RECORDS FOR THE TASK:
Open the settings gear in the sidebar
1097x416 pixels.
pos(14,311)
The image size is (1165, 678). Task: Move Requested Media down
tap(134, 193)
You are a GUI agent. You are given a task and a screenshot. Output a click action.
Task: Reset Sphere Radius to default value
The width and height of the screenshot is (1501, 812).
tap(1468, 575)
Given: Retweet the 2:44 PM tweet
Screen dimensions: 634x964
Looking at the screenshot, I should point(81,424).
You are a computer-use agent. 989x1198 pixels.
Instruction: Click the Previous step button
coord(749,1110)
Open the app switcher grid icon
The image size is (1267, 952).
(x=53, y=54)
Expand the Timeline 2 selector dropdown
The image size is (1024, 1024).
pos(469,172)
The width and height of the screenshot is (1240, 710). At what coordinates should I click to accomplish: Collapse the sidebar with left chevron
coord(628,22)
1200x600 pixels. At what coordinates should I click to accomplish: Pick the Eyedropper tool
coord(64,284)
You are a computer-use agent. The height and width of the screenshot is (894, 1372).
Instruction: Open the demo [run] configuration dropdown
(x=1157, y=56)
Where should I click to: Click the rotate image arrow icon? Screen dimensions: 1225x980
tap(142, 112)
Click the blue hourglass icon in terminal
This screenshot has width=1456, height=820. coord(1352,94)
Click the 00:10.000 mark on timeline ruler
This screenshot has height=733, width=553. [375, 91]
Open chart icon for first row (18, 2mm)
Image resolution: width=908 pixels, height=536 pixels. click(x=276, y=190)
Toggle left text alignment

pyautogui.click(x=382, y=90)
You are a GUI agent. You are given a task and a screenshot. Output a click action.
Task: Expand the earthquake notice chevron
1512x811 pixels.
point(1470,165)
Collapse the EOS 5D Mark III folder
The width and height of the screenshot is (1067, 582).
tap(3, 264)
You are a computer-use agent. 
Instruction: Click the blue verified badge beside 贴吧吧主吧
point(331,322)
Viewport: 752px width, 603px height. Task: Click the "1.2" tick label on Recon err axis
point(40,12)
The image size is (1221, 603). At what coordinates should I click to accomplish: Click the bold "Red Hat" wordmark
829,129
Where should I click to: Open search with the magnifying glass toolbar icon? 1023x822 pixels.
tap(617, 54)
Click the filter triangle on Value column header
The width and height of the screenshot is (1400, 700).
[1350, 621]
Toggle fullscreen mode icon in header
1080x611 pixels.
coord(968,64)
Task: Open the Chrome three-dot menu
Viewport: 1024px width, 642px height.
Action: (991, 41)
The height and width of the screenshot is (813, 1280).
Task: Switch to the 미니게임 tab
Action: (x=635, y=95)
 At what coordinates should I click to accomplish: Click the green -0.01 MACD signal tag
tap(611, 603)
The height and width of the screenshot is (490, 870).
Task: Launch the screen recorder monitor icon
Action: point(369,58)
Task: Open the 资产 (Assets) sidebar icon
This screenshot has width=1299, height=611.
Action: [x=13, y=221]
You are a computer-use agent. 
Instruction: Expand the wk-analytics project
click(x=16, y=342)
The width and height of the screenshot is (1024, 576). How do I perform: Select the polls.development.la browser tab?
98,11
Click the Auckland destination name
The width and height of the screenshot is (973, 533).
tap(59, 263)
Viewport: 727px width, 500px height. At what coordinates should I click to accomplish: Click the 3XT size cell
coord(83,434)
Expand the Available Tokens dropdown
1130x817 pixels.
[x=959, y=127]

WHAT THE TASK REQUIRES: Would you copy the whole listing exactly?

SOLUTION BELOW:
Open the settings gear in the sidebar
1097x416 pixels.
pos(14,311)
The image size is (1165, 678). Task: Move Requested Media down
tap(134, 193)
You are a GUI agent. You are given a task and a screenshot. Output a click action.
Task: Reset Sphere Radius to default value
The width and height of the screenshot is (1501, 812).
tap(1468, 575)
Given: Retweet the 2:44 PM tweet
Screen dimensions: 634x964
Looking at the screenshot, I should point(81,424).
You are a computer-use agent. 989x1198 pixels.
Instruction: Click the Previous step button
coord(749,1110)
Open the app switcher grid icon
The image size is (1267, 952).
(x=53, y=54)
Expand the Timeline 2 selector dropdown
The image size is (1024, 1024).
pos(469,172)
The width and height of the screenshot is (1240, 710). At what coordinates should I click to accomplish: Collapse the sidebar with left chevron
coord(628,22)
1200x600 pixels. At what coordinates should I click to accomplish: Pick the Eyedropper tool
coord(64,284)
You are a computer-use agent. The height and width of the screenshot is (894, 1372).
Instruction: Open the demo [run] configuration dropdown
(x=1157, y=56)
Where should I click to: Click the rotate image arrow icon? Screen dimensions: 1225x980
tap(142, 112)
Click the blue hourglass icon in terminal
This screenshot has width=1456, height=820. coord(1352,94)
Click the 00:10.000 mark on timeline ruler
This screenshot has height=733, width=553. [375, 91]
Open chart icon for first row (18, 2mm)
Image resolution: width=908 pixels, height=536 pixels. click(x=276, y=190)
Toggle left text alignment

pyautogui.click(x=382, y=90)
You are a GUI agent. You are given a task and a screenshot. Output a click action.
Task: Expand the earthquake notice chevron
1512x811 pixels.
point(1470,165)
Collapse the EOS 5D Mark III folder
The width and height of the screenshot is (1067, 582).
tap(3, 264)
You are a computer-use agent. 
Instruction: Click the blue verified badge beside 贴吧吧主吧
point(331,322)
Viewport: 752px width, 603px height. Task: Click the "1.2" tick label on Recon err axis
point(40,12)
The image size is (1221, 603). At what coordinates should I click to accomplish: Click the bold "Red Hat" wordmark
829,129
Where should I click to: Open search with the magnifying glass toolbar icon? 1023x822 pixels.
tap(617, 54)
Click the filter triangle on Value column header
The width and height of the screenshot is (1400, 700).
[1350, 621]
Toggle fullscreen mode icon in header
1080x611 pixels.
coord(968,64)
Task: Open the Chrome three-dot menu
Viewport: 1024px width, 642px height.
Action: (991, 41)
The height and width of the screenshot is (813, 1280).
Task: Switch to the 미니게임 tab
Action: (x=635, y=95)
 At what coordinates should I click to accomplish: Click the green -0.01 MACD signal tag
tap(611, 603)
The height and width of the screenshot is (490, 870).
Task: Launch the screen recorder monitor icon
Action: point(369,58)
Task: Open the 资产 (Assets) sidebar icon
This screenshot has width=1299, height=611.
Action: [x=13, y=221]
You are a computer-use agent. 
Instruction: Expand the wk-analytics project
click(x=16, y=342)
The width and height of the screenshot is (1024, 576). How do I perform: Select the polls.development.la browser tab?
98,11
Click the Auckland destination name
The width and height of the screenshot is (973, 533).
tap(59, 263)
Viewport: 727px width, 500px height. At what coordinates should I click to accomplish: Click the 3XT size cell
coord(83,434)
Expand the Available Tokens dropdown
1130x817 pixels.
[x=959, y=127]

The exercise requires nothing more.